Saved data entries:
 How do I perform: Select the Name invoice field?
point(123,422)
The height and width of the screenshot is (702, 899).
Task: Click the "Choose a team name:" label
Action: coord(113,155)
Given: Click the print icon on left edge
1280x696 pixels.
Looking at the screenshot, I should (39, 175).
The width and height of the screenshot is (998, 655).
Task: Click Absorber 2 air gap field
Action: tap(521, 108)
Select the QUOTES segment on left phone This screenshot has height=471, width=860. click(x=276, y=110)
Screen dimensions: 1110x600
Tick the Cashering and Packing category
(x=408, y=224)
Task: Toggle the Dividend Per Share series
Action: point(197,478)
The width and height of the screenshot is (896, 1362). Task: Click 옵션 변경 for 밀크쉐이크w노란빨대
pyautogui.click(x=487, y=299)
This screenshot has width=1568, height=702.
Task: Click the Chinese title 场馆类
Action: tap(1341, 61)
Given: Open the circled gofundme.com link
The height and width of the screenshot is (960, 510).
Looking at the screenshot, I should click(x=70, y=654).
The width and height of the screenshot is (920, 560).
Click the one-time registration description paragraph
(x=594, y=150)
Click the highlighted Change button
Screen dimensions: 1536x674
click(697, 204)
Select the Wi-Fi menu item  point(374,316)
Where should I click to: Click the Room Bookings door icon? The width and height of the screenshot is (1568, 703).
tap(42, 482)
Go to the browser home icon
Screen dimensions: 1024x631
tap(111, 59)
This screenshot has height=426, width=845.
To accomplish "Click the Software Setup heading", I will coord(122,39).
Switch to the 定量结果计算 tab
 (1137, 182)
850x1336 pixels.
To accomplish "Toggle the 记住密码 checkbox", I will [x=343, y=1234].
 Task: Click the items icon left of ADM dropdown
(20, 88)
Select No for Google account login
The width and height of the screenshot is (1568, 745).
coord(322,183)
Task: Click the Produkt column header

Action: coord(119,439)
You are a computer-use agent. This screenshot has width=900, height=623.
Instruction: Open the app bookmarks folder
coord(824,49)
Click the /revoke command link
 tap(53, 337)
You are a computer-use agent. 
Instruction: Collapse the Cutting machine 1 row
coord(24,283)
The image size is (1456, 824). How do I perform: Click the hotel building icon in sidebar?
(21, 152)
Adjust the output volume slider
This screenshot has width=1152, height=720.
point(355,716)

Assigned task: Lines above that include the string "accomplish" need to be copied.

Expected output:
To accomplish "Click the Software Setup heading", I will coord(122,39).
To accomplish "Toggle the 记住密码 checkbox", I will [x=343, y=1234].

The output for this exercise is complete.